TULLY, Ireland (Reuters) - Britain’s Queen Elizabeth spent an afternoon in the heartland of Irish horse-racing on Thursday shifting down a gear from the symbolism and ceremony that marked the earlier part of her state visit.
Since her arrival on Tuesday, the queen has made powerful gestures of reconciliation for Britain’s bloody past in Ireland culminating in a landmark speech on Wednesday night in which she expressed regret for centuries of conflict.
Her visit to Ireland’s National Stud, the birthplace of some of the world’s finest thoroughbreds, allowed the queen and her husband, the Duke of Edinburgh, to indulge their love of horses and strike a lighter tone on the third day of her four-day visit.
“She’s always been a horse-woman. It’ll be a relief after some gruelling days,” said Sue Lilley, coordinator with the Irish School of Farriery.
Ireland is the third largest breeder of thoroughbreds in the world and many people have speculated that the trip to Kildare, renowned as Ireland’s “Horsey County”, would be a personal highlight for the queen, a life-long racing enthusiast.
Dressed in a blue coat and matching hat, the queen inspected stallions at the stud, where some of her own horses have been housed.
She will take a detour from her official itinerary on Thursday to visit the Aga Khan’s stud in Kildare and meet Sea The Stars, one of the most famous racehorses of all time.
The 85-year old monarch’s decision to address some of the most controversial aspects of Britain’s relationship with its former colony and her description of the two countries as “firm friends and equal partners” drew praise across the country.
The monarch’s use of the Irish language, once banned under British rule, to begin an address to the audience in Dublin Castle was particularly appreciated.

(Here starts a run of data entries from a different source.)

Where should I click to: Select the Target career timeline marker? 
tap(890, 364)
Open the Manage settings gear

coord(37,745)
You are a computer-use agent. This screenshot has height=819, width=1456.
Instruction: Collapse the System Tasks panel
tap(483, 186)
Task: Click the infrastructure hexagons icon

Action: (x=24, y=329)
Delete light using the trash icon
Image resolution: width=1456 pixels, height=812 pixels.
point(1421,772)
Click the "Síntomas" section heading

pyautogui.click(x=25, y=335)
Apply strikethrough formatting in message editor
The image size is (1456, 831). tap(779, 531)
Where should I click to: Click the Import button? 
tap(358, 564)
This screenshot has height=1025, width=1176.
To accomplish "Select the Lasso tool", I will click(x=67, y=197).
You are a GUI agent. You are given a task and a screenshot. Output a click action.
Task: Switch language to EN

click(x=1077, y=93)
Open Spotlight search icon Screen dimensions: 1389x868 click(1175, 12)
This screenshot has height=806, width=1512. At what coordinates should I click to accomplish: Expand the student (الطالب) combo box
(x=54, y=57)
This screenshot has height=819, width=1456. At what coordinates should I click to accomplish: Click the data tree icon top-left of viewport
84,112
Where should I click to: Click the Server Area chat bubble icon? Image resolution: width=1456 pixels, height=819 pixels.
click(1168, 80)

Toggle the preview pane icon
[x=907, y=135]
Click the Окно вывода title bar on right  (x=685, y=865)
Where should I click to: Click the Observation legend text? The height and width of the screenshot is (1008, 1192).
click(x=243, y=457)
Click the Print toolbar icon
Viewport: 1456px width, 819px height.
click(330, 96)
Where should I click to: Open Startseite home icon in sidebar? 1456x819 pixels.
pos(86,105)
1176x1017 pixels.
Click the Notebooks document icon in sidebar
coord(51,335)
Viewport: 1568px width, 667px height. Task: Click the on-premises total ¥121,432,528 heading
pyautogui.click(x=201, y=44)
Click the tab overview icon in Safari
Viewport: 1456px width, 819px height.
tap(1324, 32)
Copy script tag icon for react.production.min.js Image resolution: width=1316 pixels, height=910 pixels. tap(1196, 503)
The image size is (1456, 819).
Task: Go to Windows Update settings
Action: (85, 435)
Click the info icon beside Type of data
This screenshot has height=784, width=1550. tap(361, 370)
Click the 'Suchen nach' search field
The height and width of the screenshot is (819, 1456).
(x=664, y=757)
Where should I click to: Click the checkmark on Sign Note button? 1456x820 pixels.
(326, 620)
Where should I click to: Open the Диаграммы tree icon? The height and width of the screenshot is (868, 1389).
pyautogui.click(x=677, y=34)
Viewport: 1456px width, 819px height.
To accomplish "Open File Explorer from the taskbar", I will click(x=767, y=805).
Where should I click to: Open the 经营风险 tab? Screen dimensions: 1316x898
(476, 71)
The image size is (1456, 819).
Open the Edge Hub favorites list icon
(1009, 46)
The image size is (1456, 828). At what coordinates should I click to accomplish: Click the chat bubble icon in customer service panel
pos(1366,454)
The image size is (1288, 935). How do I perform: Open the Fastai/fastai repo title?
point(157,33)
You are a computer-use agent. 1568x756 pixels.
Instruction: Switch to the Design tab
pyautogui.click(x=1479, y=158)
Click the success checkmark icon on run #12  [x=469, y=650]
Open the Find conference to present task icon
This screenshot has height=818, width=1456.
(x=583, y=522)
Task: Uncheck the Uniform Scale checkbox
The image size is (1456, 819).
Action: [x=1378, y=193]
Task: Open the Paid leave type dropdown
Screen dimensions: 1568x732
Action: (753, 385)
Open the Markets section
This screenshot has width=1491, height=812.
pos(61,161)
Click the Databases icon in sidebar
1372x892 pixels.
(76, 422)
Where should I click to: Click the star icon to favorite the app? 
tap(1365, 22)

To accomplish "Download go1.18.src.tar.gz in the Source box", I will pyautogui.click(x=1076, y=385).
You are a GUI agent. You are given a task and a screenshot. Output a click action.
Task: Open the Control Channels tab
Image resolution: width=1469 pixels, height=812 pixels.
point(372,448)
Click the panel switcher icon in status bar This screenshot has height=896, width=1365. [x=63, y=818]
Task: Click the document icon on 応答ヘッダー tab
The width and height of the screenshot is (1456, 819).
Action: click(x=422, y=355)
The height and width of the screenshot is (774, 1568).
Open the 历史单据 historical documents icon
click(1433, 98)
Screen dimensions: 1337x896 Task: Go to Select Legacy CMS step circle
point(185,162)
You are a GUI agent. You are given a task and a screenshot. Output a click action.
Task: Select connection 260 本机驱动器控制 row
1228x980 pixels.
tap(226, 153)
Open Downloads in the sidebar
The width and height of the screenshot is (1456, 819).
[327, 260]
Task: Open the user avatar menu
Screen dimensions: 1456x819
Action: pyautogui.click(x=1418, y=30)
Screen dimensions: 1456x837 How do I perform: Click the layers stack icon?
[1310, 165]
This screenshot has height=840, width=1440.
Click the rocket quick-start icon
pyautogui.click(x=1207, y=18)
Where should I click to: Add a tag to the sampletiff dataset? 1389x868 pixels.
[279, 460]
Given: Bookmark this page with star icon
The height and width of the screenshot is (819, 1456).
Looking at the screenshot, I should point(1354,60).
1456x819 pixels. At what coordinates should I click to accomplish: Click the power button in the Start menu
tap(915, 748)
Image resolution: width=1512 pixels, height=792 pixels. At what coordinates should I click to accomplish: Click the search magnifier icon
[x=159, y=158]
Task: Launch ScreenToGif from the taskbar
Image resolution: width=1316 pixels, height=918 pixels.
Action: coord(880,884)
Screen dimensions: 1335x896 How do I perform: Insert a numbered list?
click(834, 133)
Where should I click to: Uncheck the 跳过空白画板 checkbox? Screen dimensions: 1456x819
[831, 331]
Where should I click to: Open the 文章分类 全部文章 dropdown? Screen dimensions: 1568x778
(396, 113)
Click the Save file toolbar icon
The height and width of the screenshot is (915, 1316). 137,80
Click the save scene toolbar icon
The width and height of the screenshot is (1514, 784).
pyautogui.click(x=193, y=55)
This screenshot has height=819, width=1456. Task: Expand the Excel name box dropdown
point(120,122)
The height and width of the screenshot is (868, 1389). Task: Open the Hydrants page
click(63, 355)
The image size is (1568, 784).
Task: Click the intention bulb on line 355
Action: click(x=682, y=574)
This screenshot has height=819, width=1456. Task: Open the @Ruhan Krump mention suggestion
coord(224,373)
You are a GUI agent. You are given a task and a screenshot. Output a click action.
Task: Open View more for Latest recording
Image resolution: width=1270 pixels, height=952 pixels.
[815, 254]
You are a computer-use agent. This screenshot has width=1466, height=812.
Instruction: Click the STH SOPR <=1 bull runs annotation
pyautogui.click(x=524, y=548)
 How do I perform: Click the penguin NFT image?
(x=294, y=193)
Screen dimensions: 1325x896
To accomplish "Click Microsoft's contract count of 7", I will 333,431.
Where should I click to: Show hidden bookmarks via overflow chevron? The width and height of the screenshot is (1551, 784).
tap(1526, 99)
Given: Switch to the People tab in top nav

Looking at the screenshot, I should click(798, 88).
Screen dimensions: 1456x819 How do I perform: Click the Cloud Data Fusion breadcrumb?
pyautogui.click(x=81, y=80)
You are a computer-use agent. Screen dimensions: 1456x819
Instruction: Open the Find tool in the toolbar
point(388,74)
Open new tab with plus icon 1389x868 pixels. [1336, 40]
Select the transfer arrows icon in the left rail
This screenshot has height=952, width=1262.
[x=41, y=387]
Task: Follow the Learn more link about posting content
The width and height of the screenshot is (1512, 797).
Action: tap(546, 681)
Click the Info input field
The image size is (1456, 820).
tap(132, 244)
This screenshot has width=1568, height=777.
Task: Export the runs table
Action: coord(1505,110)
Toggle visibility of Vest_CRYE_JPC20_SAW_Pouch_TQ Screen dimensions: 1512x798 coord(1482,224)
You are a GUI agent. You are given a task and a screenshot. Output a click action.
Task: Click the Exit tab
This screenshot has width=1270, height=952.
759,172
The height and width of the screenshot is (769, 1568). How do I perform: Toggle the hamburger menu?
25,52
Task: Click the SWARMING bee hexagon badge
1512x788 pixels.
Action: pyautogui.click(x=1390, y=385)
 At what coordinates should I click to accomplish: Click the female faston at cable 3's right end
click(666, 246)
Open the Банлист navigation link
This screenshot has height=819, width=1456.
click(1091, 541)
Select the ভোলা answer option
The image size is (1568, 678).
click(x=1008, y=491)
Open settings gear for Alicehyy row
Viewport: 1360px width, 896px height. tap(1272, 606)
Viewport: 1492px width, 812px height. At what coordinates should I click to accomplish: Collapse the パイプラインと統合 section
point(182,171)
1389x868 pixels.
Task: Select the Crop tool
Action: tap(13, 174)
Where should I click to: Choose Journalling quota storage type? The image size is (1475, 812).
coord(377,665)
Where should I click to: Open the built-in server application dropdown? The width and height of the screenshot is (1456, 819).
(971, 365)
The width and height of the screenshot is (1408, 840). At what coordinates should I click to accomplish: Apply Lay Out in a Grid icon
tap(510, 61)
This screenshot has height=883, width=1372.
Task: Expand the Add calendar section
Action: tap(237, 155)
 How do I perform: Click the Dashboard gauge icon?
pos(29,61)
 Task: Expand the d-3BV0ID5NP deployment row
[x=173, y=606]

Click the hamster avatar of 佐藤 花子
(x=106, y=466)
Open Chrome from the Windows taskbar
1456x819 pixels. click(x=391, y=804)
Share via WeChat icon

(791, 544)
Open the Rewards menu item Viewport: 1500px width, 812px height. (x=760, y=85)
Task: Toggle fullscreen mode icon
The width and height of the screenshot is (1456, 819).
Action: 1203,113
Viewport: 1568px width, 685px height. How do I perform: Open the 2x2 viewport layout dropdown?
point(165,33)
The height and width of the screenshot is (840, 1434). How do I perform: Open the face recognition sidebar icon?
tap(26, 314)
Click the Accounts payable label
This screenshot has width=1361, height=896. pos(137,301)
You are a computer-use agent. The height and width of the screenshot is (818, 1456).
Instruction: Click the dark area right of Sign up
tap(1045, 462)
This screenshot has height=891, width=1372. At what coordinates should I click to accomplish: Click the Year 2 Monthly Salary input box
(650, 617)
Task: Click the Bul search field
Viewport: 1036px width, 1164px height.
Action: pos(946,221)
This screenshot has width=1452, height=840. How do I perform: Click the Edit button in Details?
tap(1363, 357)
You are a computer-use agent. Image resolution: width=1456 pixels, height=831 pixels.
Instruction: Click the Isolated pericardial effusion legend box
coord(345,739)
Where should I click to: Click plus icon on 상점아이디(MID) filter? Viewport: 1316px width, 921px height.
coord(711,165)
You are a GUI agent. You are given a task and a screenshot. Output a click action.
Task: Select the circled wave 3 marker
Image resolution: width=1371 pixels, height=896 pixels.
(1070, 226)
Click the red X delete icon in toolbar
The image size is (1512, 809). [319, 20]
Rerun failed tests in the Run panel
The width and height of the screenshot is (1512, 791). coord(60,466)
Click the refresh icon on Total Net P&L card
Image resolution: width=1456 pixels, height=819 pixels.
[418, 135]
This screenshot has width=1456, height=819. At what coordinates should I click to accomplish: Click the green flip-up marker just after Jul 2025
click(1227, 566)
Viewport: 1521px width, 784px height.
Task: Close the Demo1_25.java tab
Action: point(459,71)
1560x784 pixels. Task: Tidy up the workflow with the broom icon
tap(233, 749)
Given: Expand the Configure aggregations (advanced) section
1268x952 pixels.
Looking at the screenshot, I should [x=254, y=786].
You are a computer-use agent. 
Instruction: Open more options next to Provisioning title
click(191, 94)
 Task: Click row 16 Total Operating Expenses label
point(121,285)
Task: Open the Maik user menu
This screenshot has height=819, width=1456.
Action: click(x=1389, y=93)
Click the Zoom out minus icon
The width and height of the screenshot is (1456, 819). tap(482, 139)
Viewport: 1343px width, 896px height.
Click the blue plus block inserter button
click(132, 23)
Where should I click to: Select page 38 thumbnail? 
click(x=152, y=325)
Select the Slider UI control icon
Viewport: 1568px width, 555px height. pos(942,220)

“I was impressed by the Irish. That she took the time to learn a few words. It’s a cliché, but she is trying to build bridges,” said postman Joe Cooper as he delivered mail near Dublin Castle.
“That she made the effort, aged 85, to travel over here, fair play. I’m 62 and I hate travelling.”
Minister for Social Protection Joan Burton, who attended Wednesday’s banquet in Dublin Castle, said the queen’s speech captivated the audience.
“It was very historic when she started with A hUachtarain agus a chairde (President and friend). I think the hairs on the backs of people’s necks stood up.”
The queen also issued a statement commiserating with Irish people on the death of former prime minister Garret FitzGerald, whose work on peace in Northern Ireland, paved the way for her visit, the first by a British monarch in a century.
“I was saddened to hear this morning news of the death of Garret FitzGerald, a true statesman, he made a lasting contribution to peace and will be greatly missed.”
The Irish tricolour flew at half-mast at the National Stud to mark FitzGerald’s passing.